Giter Club home page Giter Club logo

spring2022comporg_lab3's Introduction

[Lab 3] Branch Prediction Hardware

Introduction

Branch prediction plays an important role in improving the performance of modern CPUs. The goal of this lab is to improve the performance of your pipelined CPU by adding branch hardware to your design.

Part 0: Lab 3 Set Up

Lab 3 builds on your previous design from Lab 2. First, clone this repo to your local machine and copy the following files from Lab 2 to Lab 3.

- src/simple_cpu.v
- src/modules/control/*.v
- src/modules/operation/*.v
- src/modules/memory/data_memory.v
- src/modules/memory/*_reg.v

The data memory size needs to be increased for Lab 3. Change MEM_ADDR_SIZE to 13 in data_memory.v

module data_memory #(
  parameter DATA_WIDTH = 32, MEM_ADDR_SIZE = 13
)(

Now, if you can compile Lab 3 via make, you are ready to move onto Part I. Before that you may need to check if your code can pass the unit test up to task5 by running test.py as below.

Linux> python test.py --test=unit

Part I: Enable Full RV32I Support

In this lab, you will run real RV32I programs on your CPU design. Isn't it exciting? :) To do so, the first step is to implement the U-type instructions (lui and auipc) in your pipelined CPU from the previous lab.

Below are the U-type instruction format and the semantics of each instruction. Please refer to the RISC-V materials that we had provided before for further details.

opcode: LUI (0110111) / AUIPC (0010111)
------------------------------------------
|      imm[31:12]      |  rd  |  opcode  |
------------------------------------------
|          20          |   5  |    7     |
  • LUI (Load Upper Immediate): places the 20-bit immediate value in the top 20 bits of the rd register and fills in the lowest 12 bits of rd with zeros.
    • rd = imm20 << 12
  • AUIPC (Add Upper Immediate to PC): forms a 32-bit immediate value as above and places the PC + the 32-bit offset into the rd register.
    • rd = PC + (imm20 << 12)

You will need to modify the following files to support the U-type instructions. Note that you need to add control signals & muxes to your previous design to complete Part I.

- src/module/simple_cpu.v
- src/module/control/control.v
- src/module/operation/immediate_generator.v
- src/module/memory/idex_reg.v

Once you implement the U-type instructions, you will be able to run unit_tests/task6.

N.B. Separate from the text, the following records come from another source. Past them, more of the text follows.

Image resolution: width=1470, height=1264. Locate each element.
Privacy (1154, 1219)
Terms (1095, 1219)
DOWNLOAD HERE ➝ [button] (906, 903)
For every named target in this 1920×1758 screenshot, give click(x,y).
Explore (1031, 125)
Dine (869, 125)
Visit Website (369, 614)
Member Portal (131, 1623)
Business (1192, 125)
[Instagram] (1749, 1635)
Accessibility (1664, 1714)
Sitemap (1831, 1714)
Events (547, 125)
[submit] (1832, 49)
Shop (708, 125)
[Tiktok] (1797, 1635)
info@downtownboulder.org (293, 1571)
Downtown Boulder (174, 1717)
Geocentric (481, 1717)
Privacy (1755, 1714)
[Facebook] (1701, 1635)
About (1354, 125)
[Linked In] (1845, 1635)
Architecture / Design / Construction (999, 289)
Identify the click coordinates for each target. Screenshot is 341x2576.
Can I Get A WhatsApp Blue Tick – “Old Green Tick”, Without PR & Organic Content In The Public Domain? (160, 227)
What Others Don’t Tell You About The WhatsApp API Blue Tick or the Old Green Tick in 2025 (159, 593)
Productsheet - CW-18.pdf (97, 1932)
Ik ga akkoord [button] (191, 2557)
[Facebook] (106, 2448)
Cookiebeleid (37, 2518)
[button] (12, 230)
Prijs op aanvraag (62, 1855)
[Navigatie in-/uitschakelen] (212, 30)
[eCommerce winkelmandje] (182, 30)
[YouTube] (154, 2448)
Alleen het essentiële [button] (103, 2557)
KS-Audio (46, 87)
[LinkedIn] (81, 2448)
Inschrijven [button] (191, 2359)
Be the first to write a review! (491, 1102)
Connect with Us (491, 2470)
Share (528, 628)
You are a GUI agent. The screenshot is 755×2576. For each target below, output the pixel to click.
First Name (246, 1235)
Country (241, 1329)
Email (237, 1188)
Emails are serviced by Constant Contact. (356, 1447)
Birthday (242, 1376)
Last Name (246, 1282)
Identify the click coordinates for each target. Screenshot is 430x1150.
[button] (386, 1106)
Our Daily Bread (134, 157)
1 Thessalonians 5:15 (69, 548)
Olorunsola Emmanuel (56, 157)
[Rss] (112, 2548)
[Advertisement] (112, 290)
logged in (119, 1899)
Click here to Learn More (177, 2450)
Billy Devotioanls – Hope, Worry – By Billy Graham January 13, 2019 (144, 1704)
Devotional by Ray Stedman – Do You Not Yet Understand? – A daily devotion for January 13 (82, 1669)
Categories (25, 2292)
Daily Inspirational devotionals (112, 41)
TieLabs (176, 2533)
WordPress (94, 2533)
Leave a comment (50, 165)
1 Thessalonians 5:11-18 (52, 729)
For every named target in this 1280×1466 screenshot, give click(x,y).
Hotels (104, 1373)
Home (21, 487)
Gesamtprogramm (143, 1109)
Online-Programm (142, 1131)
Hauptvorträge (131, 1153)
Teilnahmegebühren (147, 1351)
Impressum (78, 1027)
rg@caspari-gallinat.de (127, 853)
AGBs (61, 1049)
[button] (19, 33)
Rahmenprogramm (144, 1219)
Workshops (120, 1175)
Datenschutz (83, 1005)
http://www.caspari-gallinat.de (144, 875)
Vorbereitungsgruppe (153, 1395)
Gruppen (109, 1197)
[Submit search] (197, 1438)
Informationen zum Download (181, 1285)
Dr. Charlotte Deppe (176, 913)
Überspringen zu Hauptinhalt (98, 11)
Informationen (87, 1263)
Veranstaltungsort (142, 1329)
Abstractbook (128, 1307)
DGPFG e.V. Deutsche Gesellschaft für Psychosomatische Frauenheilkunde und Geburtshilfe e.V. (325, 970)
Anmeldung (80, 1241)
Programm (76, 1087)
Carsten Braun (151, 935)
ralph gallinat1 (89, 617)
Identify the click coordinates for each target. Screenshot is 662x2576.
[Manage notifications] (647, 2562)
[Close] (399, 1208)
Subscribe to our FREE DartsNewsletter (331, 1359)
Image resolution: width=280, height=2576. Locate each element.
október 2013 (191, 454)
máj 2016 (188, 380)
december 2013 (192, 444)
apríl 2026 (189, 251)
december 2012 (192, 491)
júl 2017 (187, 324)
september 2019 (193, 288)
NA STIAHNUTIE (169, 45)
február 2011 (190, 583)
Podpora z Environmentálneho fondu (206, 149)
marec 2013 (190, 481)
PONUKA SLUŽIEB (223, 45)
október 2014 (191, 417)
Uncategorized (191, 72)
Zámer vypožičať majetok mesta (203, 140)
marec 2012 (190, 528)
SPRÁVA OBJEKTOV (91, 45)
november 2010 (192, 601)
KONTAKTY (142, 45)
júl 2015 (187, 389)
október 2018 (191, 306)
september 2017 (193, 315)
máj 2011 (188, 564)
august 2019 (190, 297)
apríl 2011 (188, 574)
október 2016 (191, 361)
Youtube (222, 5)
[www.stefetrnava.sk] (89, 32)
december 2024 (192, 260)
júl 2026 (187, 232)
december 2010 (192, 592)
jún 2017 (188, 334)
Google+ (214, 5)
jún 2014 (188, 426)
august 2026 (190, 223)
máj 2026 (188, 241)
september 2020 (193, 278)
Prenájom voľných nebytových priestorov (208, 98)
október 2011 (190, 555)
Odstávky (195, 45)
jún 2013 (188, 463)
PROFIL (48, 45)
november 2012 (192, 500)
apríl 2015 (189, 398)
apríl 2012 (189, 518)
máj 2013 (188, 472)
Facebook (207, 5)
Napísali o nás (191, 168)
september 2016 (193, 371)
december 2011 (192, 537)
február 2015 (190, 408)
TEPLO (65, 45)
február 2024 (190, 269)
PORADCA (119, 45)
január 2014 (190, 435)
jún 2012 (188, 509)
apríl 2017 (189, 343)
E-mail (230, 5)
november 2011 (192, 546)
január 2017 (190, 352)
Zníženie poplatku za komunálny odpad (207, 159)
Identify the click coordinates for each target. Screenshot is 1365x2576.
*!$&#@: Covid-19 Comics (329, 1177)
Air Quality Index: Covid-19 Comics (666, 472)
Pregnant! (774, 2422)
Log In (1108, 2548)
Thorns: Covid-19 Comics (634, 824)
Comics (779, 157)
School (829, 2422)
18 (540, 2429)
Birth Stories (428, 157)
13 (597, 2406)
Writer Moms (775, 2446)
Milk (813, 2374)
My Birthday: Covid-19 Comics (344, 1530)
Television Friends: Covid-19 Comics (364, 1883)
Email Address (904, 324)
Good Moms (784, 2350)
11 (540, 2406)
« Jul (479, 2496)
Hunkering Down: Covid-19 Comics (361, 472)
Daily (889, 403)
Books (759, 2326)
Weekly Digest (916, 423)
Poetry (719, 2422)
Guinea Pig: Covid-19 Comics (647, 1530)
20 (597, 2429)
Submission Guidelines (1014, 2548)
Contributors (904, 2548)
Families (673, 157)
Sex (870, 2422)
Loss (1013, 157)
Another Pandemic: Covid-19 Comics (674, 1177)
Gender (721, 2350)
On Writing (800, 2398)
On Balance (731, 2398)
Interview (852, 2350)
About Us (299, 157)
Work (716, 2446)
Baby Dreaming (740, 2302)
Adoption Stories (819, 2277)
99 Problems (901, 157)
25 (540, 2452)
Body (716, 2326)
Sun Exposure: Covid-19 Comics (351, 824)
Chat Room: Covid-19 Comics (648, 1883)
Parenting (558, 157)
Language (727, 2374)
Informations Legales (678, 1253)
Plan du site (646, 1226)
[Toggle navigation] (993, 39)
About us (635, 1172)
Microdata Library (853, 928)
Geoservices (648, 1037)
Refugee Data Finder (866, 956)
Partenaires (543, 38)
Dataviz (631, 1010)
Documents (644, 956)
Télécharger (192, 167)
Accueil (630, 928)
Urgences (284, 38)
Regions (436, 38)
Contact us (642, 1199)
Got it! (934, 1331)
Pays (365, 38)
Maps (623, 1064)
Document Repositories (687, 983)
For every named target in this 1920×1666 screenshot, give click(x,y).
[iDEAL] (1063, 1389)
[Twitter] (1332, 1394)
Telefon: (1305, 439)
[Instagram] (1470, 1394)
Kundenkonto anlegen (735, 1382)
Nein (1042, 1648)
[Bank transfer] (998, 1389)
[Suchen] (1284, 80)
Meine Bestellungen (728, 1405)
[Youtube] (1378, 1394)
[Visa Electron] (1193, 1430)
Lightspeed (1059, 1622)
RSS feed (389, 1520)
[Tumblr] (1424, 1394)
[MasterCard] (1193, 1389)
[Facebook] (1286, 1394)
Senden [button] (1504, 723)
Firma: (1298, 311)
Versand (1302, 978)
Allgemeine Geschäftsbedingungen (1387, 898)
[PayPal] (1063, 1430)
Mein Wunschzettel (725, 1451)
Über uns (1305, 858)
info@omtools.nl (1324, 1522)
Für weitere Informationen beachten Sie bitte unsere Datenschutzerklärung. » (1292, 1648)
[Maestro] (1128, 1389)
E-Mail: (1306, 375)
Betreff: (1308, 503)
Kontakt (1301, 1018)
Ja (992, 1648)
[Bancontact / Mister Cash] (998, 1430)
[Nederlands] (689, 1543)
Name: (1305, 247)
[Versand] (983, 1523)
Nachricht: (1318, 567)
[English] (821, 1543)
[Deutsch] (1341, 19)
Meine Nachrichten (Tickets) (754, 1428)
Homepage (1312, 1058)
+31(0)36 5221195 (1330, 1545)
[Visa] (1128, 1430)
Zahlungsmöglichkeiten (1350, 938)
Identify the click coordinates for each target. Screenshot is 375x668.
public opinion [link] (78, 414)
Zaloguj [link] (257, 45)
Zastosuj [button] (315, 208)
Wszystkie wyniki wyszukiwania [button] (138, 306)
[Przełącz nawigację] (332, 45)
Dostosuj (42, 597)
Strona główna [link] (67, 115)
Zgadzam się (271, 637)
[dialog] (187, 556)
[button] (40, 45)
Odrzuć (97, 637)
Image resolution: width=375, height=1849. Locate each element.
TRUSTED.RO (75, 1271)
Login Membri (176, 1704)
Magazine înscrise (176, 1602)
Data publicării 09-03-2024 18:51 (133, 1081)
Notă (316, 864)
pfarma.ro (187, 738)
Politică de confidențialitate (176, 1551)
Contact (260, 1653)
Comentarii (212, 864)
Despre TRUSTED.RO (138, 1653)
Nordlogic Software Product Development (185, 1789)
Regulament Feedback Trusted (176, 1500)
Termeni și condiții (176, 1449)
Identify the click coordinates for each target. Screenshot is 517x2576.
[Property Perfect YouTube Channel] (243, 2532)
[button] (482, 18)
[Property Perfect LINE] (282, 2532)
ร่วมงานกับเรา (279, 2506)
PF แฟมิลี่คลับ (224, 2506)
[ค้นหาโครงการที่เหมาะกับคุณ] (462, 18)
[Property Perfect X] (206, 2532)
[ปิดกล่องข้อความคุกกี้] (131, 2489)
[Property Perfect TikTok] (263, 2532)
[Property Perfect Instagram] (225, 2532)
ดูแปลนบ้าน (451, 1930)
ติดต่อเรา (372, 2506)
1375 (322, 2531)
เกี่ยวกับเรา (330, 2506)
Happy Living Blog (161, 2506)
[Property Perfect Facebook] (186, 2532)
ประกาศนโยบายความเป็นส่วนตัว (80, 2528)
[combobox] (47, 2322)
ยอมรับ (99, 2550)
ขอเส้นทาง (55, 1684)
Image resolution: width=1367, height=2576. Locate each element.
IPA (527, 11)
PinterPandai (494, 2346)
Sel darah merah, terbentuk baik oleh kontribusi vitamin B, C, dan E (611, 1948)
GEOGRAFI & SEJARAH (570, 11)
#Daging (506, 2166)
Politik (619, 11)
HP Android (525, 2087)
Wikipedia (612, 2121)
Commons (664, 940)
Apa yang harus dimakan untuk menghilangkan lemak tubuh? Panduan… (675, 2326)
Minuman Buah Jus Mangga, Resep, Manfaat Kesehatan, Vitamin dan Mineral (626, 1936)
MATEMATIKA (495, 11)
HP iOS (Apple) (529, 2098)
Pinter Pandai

Part II: Measuring Baseline CPU Performance

The objective of Part II is to (1) make sure your pipelined CPU design from Part I (i.e., without a branch predictor) works okay for a set of real RV32I workloads and (2) measure the baseline CPU performance.

Benchmark for Lab 3

The benchmark consists of the following workloads, which we will use to test out your submission; the unit tests are provided just for your convenience.

* bst_array
* fibo
* matmul
* prime_fact
* quicksort
* spmv

We have already included the workloads in test.py, so that you can simply run the benchmark using the test script as below.

Linux> python test.py --test=benchmark

Note that your pipelined CPU (from the previous lab) may fail to run some of the workloads in the benchmark. If that happens, you must fix the bugs of your design.

Measuring CPU Performance

To measure some of the statistics of the CPU, we also provide you with a simple hardware counter ( src/module/utils/hardware_counter.v). You can use the hardware counter like the example shown below.

<add below code to simple_cpu.v>
//////////////////////////////////////////////////////////////////////////////////
// Hardware Counters
//////////////////////////////////////////////////////////////////////////////////
wire [31:0] CORE_CYCLE;
hardware_counter m_core_cycle(
  .clk(clk),
  .rstn(rstn),
  .cond(1'b1),

  .counter(CORE_CYCLE)
);

Now, if you uncomment the $display tasks in src/riscv_tb.v as shown below, the test script will print out the CORE_CYCLE statistics.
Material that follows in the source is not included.